Newbuilding (Wet: Soft-/ Dry: Soft-)
With a big cloud of uncertainty in regards to when shipbuilding demand could return into healthier volumes still casting its shadow over the shipbuilding industry, appetite for ordering remains very limited, while given the fact that it usually takes at least a few weeks between the time an order is placed and the time it is confirmed, it is only recently that reported activity volumes have started to accurately reflect the negative impact of the pandemic on contracting. Having said that, preliminary data for the first quarter of 2020 is already evidencing the fact that appetite for ordering has shifted to a lower gear this year, with a 61% decrease overall being recorded compared to Q1 2019, while the slowdown in dry bulk and tanker contracting is estimated at around 62% and 55% respectively. In terms of recently reported deals, Malaysian owner, AET, placed an order for two firm VLCC crude carriers (300,000 dwt) at Samsung, in South Korea for a price in the region of $105.0m each and delivery set in 2022.

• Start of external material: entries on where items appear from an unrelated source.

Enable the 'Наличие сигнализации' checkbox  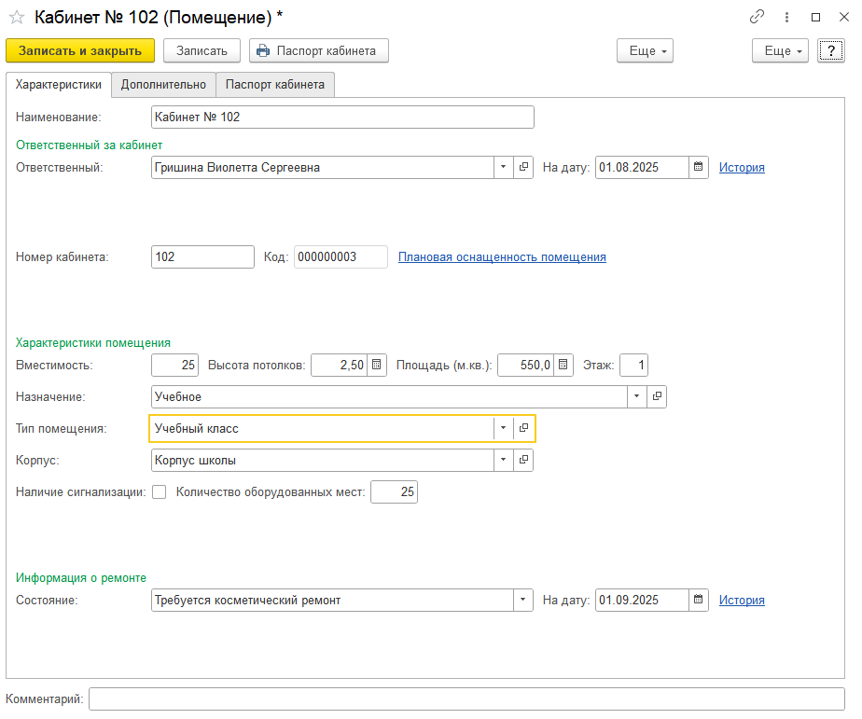(x=159, y=492)
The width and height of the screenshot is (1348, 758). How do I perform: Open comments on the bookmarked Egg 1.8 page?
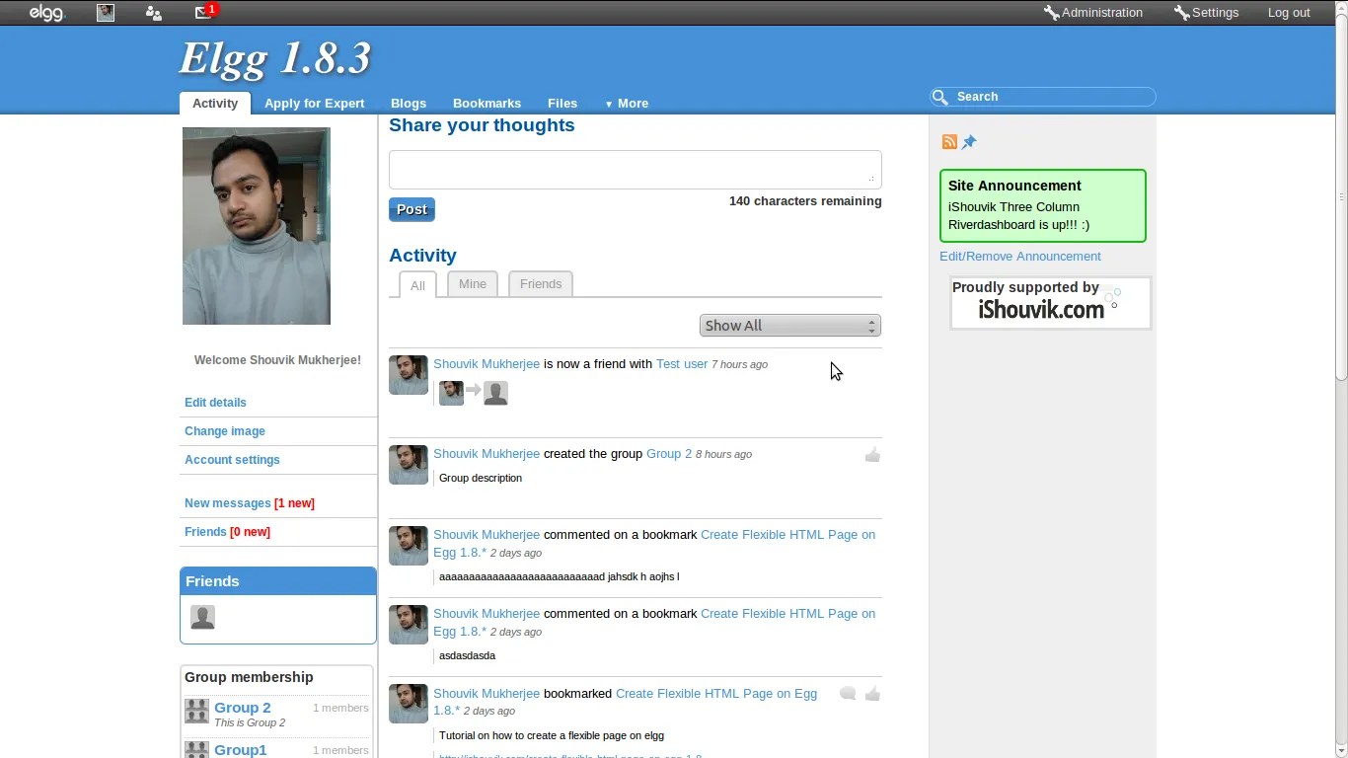(x=847, y=694)
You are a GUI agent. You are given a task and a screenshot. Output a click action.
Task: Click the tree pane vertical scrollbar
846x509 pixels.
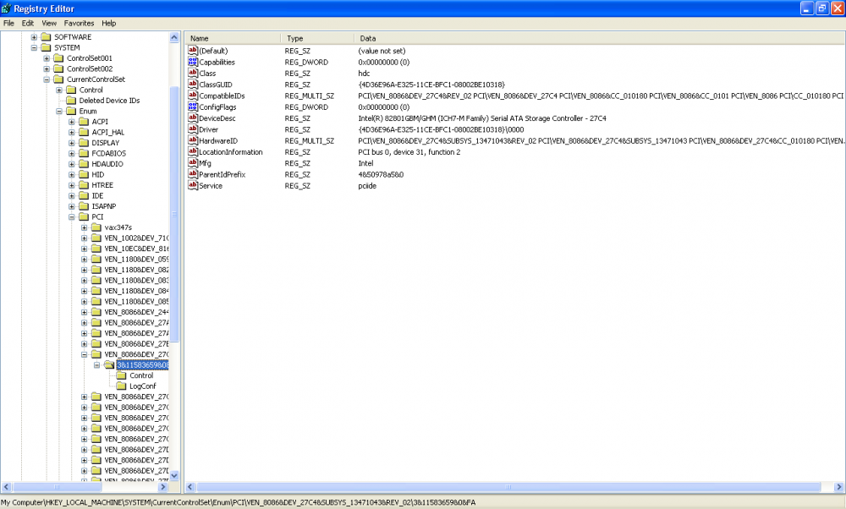pyautogui.click(x=175, y=254)
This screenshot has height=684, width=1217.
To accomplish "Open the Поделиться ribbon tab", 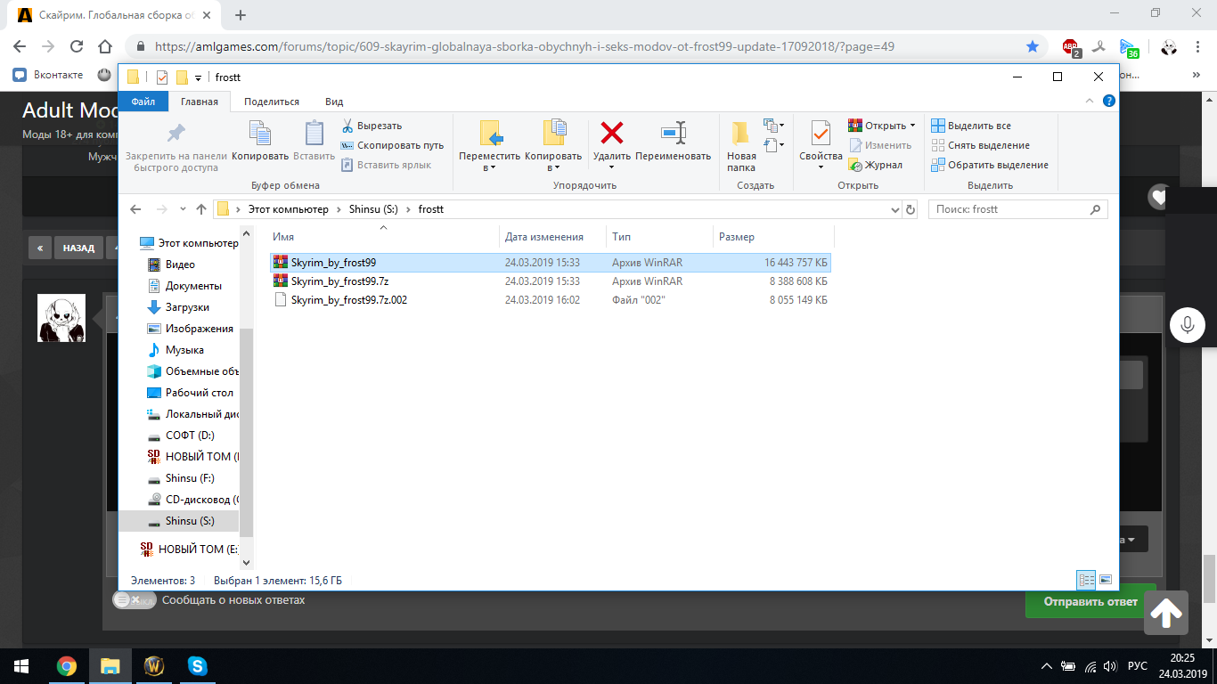I will tap(271, 102).
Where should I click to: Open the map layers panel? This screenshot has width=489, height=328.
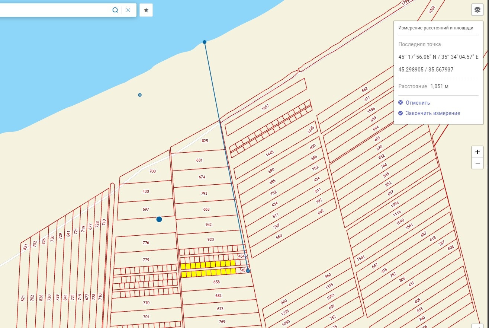[x=477, y=10]
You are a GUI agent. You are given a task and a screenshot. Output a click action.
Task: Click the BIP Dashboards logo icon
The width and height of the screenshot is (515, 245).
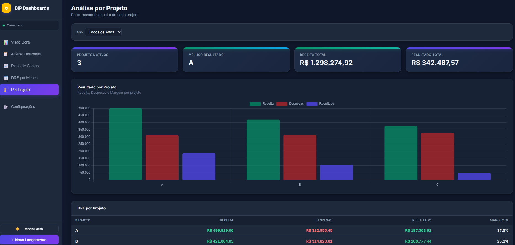tap(6, 8)
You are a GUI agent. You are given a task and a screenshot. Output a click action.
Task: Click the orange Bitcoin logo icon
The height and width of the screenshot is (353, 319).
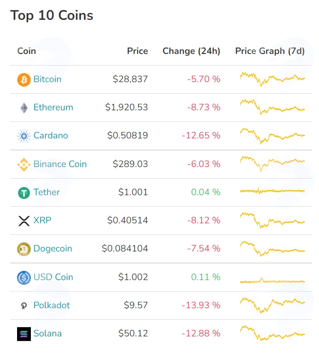(24, 79)
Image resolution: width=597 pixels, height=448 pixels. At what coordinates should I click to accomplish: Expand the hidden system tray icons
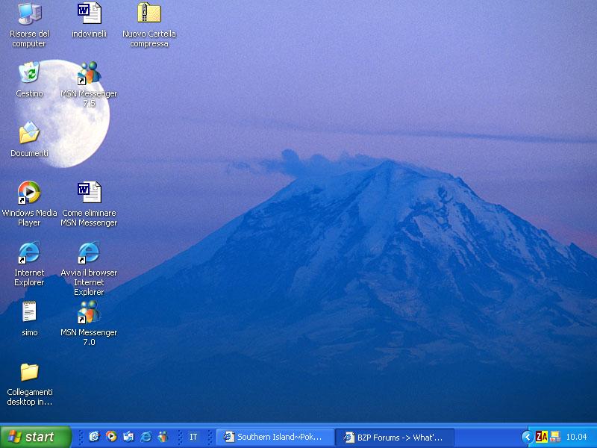527,437
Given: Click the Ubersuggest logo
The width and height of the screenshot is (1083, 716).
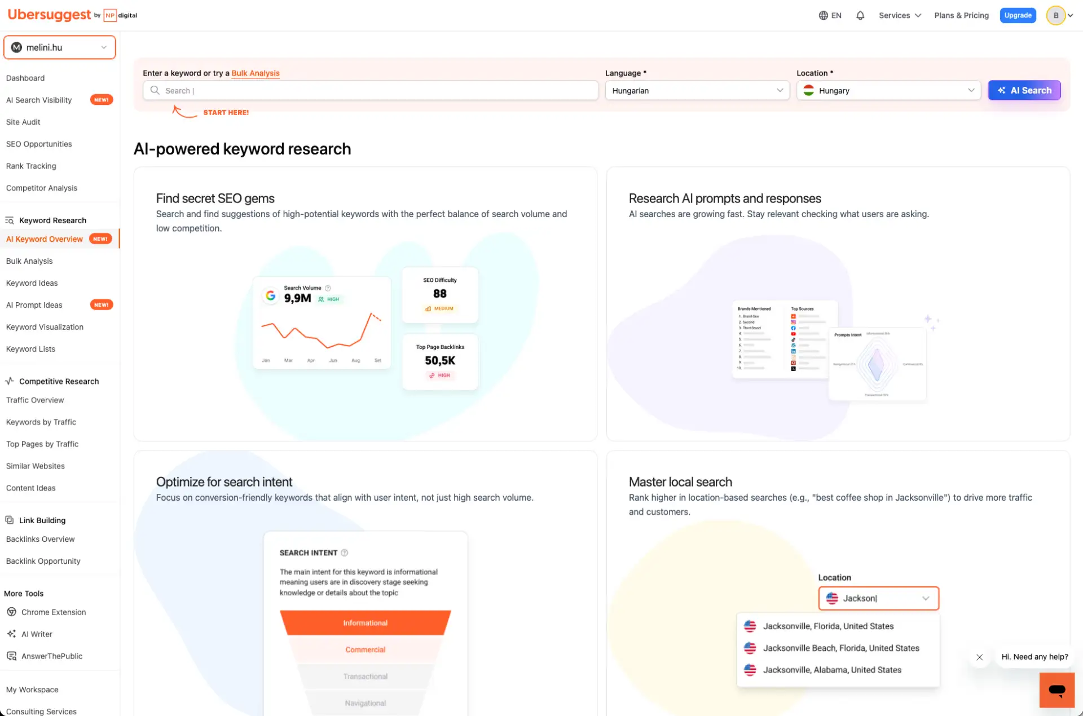Looking at the screenshot, I should tap(49, 15).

Demolition (Wet: Soft-/ Dry: Soft-)
Wish cash buyers across all key demo destinations restricted by the respective national lockdowns currently in place, sentiment across the market remained particularly soft for yet another week. To make things even worse, further extensions were announced as last week came to an end, with the government in Bangladesh prolonging the present restrictions until April 25 and neighboring India stretching its nationwide lockdown even further to the end of the month. This means that the limbo the shipbreaking industry is currently in, will probably extend well into the beginning of the summer season, as even in the good scenario, which includes an exit from these lockdowns on the aforementioned dates with no additional extensions being imposed, it will take at least a few more weeks until specific operational issues are dealt with and the market finds its usual pace again.